Literatura, música e teatro marcam celebração dos 39 anos da Casa de Cultura

O encontro também reforçou a importância da Casa de Cultura como espaço de preservação da memória e de valorização da produção cultural da Baixada Campista


  • 18/09/2026, 17h37, Foto: Divulgação.

Campos 24 Horas – A Casa de Cultura José Cândido de Carvalho celebrou, na quinta-feira (17), seus 39 anos de história com uma programação especial que reuniu cerca de 70 convidados na sede da instituição. O Café Literário promoveu um encontro entre literatura, música, teatro e memória, com a participação de autores locais da Baixada Campista e nomes da Academia Campista de Letras (ACL).

A programação contou com momentos dedicados à literatura e à poesia, com recitação de Ana Nazaré, além da participação de escritores da região. O encontro também reforçou a importância da Casa de Cultura como espaço de preservação da memória e de valorização da produção cultural da Baixada Campista.

(Leia mais abaixo)

Presidente da Fundação Cultural Jornalista Oswaldo Lima (FCJOL), Patrícia Cordeiro destacou a importância da instituição para a história e a cultura de Campos dos Goytacazes.

“Essa é uma casa muito importante para nós. A Baixada é a porta de entrada da história de Campos e, há 39 anos, a trajetória da Casa de Cultura se confunde com a própria história desse território, com tudo o que é produzido aqui e com o nome de um autor que é motivo de orgulho para todos nós, José Cândido de Carvalho. Quero trazer a vocês um abraço do prefeito Frederico Paes e desejar que esta seja uma noite memorável e inesquecível para todos. Que esta celebração seja também uma preparação para os 40 anos da Casa”, afirmou a presidente.

A noite também teve música, com a apresentação da cantora Saory, que embalou os convidados durante a celebração. A programação reuniu diferentes manifestações artísticas, reforçando a proposta do Café Literário de aproximar artistas, escritores e público.

O teatro e a produção cultural local ganharam destaque com a presença dos atores Luciana Rossi e Almir Junior, integrantes do elenco e da equipe da comédia musical “Ponciano – de Amores – Furtado”, escrita por Arlete Sendra e dirigida por Fernando Rossi. Durante o encontro, os atores falaram sobre a montagem, que resgata o imaginário de Ponciano de Azeredo Furtado, personagem criado por José Cândido de Carvalho.

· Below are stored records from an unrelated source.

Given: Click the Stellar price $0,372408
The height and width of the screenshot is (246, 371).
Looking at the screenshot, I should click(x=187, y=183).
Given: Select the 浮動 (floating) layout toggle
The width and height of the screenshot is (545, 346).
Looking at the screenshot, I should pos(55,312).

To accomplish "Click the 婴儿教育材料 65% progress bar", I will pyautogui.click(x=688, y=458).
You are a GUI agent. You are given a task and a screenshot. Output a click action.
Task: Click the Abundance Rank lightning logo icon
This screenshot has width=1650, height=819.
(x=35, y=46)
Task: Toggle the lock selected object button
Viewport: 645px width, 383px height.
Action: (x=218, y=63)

O espetáculo será apresentado no dia 17 de dezembro, na própria Casa de Cultura José Cândido de Carvalho, levando ao palco uma nova leitura do universo literário do escritor campista.

(Leia mais abaixo)

Representando a Academia Campista de Letras, o escritor Vitor Menezes ressaltou que encontros como o Café Literário também fazem parte do processo de construção da literatura e da própria formação dos escritores. “Às vezes, colocamos a literatura em um certo patamar, como se ela estivesse distante da nossa realidade. Mas a literatura também é feita desses momentos de vida, das experiências, da realidade e dos contatos humanos que construímos. Por isso, estar aqui hoje é uma oportunidade muito bacana. Quero deixar registrado o abraço da Academia Campista de Letras a esta Casa, que tem uma importância tão grande para a nossa cultura”, destacou.

Ao falar sobre o legado de José Cândido de Carvalho, Vitor também compartilhou uma experiência pessoal com a obra do escritor, ressaltando a influência que o conterrâneo exerceu em sua trajetória.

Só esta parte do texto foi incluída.